Steven Quay, MD, PhD, the President and CEO of Atossa, expressed that they are thrilled that a major research institution such as Rutgers understands the prospective advantage of their microcatheter technology. The company entirely supports additional research using their patented microcatheter technology.
The Rutgers plan is in the research and development stage and has not been permitted by the FDA or any other regulatory firm. Studies demonstrating efficacy and safety, among other things, and regulatory nods will be needed before commercialization.

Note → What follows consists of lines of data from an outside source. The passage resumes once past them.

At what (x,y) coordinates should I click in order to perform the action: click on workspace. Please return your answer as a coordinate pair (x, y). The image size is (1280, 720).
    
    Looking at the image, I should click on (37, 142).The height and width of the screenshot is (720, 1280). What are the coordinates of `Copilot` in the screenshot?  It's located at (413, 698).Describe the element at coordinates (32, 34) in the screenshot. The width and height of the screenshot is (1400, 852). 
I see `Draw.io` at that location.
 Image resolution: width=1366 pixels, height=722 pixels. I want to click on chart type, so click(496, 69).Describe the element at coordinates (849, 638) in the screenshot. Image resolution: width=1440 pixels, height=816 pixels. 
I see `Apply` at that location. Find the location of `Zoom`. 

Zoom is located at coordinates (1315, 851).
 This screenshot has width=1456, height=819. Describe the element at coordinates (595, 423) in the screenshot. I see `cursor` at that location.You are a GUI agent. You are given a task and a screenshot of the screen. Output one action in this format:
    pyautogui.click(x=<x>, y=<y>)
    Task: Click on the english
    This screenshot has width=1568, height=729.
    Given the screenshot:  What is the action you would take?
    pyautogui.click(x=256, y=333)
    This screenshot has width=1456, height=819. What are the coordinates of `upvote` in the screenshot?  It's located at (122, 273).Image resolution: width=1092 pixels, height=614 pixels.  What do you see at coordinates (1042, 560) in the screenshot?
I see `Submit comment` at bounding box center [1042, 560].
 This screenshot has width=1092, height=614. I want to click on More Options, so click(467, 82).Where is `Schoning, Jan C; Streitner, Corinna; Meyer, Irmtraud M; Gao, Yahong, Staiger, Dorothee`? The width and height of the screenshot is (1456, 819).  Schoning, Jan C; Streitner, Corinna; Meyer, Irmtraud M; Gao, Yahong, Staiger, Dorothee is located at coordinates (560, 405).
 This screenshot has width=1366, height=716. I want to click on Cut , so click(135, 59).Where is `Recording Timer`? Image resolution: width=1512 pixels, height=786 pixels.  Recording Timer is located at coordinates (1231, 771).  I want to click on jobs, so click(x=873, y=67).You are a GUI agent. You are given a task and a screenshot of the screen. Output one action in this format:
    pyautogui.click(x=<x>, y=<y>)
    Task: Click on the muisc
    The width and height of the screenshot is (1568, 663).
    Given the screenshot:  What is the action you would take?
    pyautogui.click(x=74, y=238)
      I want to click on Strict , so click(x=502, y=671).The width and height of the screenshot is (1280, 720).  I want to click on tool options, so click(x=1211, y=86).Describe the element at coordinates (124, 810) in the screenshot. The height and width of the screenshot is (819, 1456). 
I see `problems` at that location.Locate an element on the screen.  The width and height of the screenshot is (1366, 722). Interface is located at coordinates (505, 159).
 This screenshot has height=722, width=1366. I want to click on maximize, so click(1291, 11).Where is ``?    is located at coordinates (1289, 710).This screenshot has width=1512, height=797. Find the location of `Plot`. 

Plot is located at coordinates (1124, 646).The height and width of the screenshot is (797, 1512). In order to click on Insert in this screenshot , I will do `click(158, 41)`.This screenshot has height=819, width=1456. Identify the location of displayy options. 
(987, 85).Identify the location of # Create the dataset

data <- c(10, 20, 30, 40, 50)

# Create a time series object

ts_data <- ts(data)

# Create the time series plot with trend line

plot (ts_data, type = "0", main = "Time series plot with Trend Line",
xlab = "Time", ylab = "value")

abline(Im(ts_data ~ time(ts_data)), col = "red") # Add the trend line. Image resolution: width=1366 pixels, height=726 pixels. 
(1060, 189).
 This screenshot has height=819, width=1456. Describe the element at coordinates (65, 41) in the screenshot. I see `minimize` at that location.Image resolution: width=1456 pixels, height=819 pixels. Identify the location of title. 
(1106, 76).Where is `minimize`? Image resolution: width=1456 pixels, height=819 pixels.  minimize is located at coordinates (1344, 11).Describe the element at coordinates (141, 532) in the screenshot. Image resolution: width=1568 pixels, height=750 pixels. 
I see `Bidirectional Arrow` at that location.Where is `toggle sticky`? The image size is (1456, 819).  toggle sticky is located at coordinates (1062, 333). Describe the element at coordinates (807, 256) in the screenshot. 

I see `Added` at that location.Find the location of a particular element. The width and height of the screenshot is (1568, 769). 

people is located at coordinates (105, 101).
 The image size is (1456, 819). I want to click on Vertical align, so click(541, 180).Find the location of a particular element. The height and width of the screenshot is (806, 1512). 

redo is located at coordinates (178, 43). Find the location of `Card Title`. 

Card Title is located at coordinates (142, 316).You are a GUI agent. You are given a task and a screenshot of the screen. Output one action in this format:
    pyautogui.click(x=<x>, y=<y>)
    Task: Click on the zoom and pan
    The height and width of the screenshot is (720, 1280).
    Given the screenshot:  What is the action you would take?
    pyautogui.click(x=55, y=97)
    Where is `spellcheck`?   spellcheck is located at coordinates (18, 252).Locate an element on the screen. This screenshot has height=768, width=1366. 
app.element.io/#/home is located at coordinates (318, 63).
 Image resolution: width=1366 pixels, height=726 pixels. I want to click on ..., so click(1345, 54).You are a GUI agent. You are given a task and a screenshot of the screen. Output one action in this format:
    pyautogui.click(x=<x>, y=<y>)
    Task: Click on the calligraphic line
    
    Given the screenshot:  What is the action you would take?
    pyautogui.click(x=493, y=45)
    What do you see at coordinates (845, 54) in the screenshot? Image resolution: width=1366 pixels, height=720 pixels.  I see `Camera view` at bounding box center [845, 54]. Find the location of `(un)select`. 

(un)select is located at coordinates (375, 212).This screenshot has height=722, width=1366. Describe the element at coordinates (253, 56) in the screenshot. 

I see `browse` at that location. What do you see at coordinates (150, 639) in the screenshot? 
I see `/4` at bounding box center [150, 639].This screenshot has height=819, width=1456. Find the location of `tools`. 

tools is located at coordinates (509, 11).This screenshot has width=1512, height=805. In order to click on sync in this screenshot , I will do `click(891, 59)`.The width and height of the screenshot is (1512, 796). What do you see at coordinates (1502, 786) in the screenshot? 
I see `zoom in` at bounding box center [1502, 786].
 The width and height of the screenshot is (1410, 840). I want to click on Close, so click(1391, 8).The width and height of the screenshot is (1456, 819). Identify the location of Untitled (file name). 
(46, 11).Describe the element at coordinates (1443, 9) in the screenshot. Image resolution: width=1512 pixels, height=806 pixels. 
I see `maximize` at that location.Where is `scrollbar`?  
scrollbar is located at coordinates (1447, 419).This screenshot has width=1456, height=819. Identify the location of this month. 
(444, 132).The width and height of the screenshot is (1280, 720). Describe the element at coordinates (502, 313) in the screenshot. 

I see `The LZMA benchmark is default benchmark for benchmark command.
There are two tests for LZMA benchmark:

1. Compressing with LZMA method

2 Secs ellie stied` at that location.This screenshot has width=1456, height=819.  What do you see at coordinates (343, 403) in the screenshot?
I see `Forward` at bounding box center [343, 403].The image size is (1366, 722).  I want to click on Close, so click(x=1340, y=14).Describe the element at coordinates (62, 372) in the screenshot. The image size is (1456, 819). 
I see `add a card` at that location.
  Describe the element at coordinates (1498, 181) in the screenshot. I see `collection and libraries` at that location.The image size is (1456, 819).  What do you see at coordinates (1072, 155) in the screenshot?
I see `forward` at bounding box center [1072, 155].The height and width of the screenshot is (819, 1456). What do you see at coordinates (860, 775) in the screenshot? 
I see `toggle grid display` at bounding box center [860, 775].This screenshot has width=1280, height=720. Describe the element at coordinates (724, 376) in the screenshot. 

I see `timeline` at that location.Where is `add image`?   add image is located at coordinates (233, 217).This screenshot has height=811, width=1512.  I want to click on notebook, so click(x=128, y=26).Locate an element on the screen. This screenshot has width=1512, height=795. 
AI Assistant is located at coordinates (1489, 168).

Earlier Atossa reported that a new program utilizing Chimeric Antigen Receptor Therapy, it intends to utilize its intraductal microcatheter technology to offer CAR-T cells into the breast ducts for the prospective intended treatment of breast cancer.
The company’s novel approach utilizes its intraductal microcatheter know-how for the potential transpapillary, for T-cells delivery that have been genetically changed to attack breast cancer cells. Atossa considers this method has numerous potential advantages: lowered toxicity by confining systemic exposure of the T-cells; enhanced efficacy by putting the T-cells in direct contact with the aimed ductal epithelial cells that are facing malignant transformation; and others.